En théologie, le terme ‘schisme’ signifie séparation de l’unité de l’Eglise catholique. Une séparation bien entendue illégitime, comme le rappelle le Dictionnaire de Théologie Catholique, parce qu’il peut y avoir aussi une séparation légitime, « comme si quelqu’un refusait l’obéissance au pape, celui-ci lui commandant une chose mauvaise ou indue » (DTC vol XIV (1939), col. 1302, lignes 7 à 9). En principe, le terme schisme indique le refus de soumission au siège de Pierre, comme le firent les chrétiens « orthodoxes », par le Schisme d’Orient (1054), mais outre cette séparation de l’autorité de l’Eglise, le schisme peut indiquer aussi une fracture horizontale entre les membres du Corps Mystique. Par ailleurs, le pape lui-même pourrait tomber dans le schisme, comme l’admet la quasi unanimité des théologiens, par exemple, « s’il refusait d’obéir à la loi et constitution données par le Christ à l’Eglise et d’observer les traditions établies depuis les Apôtres dans l’Eglise universelle » (DTC XIV, col. 1306). Nous sommes aujourd’hui au cœur d’un schisme de type horizontal, parce que l’Eglise est morcelée en interne entre des tendances diverses et opposées, mais également d’un schisme vertical, en ce que les autorités de l’Eglise semblent s’éloigner chaque jour davantage de la Doctrine et de la Tradition de celle-ci.
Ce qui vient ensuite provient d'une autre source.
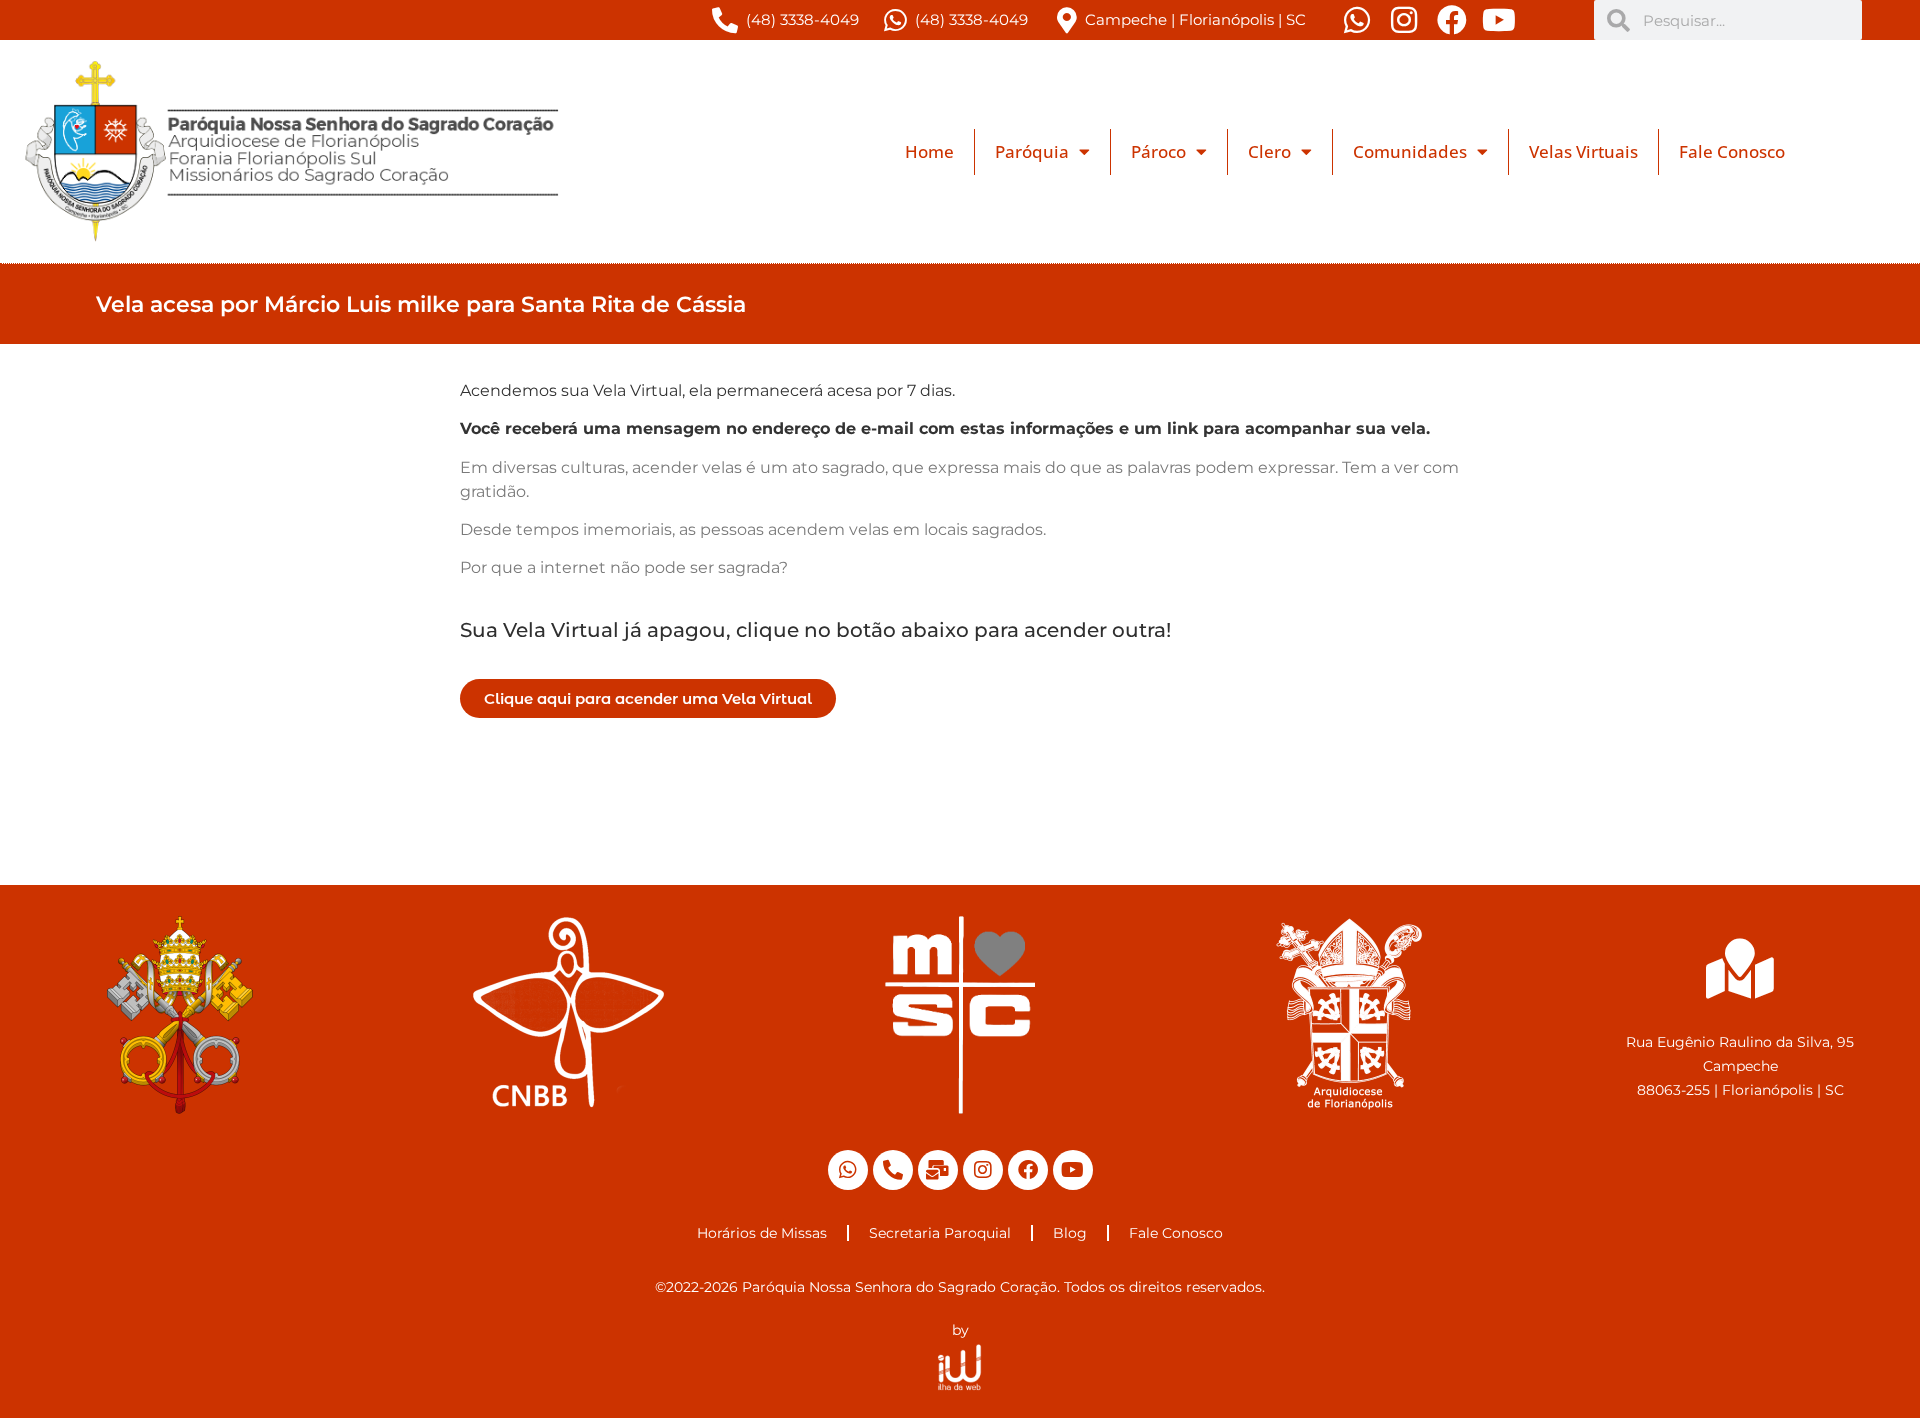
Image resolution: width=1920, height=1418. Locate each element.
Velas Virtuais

Il s’agit cependant d’un schisme « occulté », puisque, bien que public, il n’est pas perçu comme tel par la majorité des fidèles. C’est ce qui rend la situation dramatiquement inédite sur le plan théologique et canonique.
La Porte Latine : Le schisme d’aujourd’hui ne consiste-t-il pas dans la révolte d’une praxis qui s’est octroyée le primat sur la doctrine et, le cas échéant, dans quelle mesure pourrait-on dire qu’il est officiellement ouvert depuis le concile Vatican II lui-même ?
Dans son discours d’ouverture de Vatican II, Gaudet mater Ecclesiae, le 11 octobre 1962, Jean XXIII attribua au concile qui s’ouvrait une note spécifique : sa pastoralité. La spécificité du concile Vatican II fut le primat de la pastorale sur la doctrine, l’absorption de la doctrinale dans la pastorale, la transformation de la pastorale en pastoralisme. Le pastoralisme apparaît comme une transposition théologique de la philosophie de la praxis marxiste, théorisée par le jeune Marx dans ses Thèses sur Feuerbach (1888). Dans la deuxième de ces thèses, Karl Marx affirme que l’homme doit trouver la vérité de sa pensée dans la praxis et dans la onzième thèse, il soutient que le devoir des philosophes n’est pas d’interpréter le monde, mais de le transformer. Lorsque le pape François affirme dans « Evangelii gaudium » (n° 231–233) et dans « Laudato si’ » (n°201), que « la réalité est plus importante que l’idée », il fait sien le primat de la praxis d’origine marxiste, renversant le primat de la contemplation sur lequel se fonde la philosophie occidentale et chrétienne.
Cette conception est clairement exprimée dans l’Exhortation post-synodale Amoris laetitia. Amoris laetitia ne nie pas explicitement la doctrine de l’Eglise sur les divorcés remariés, mais affirme qu’il faut faire la distinction entre l’idée, qui ne change pas, et la réalité pastorale, qui évolue, dans lequel l’application concrète du principe est laissée à la conscience du fidèle, ou de son directeur spirituel. La pastorale s’affranchit des références absolues de la métaphysique et de la morale, et nous propose une éthique du cas par cas. L’agir humain est réduit à un choix de conscience du sujet, qui se fonde non sur l’objectivité d’une loi divine et naturelle, mais sur le cours de l’histoire.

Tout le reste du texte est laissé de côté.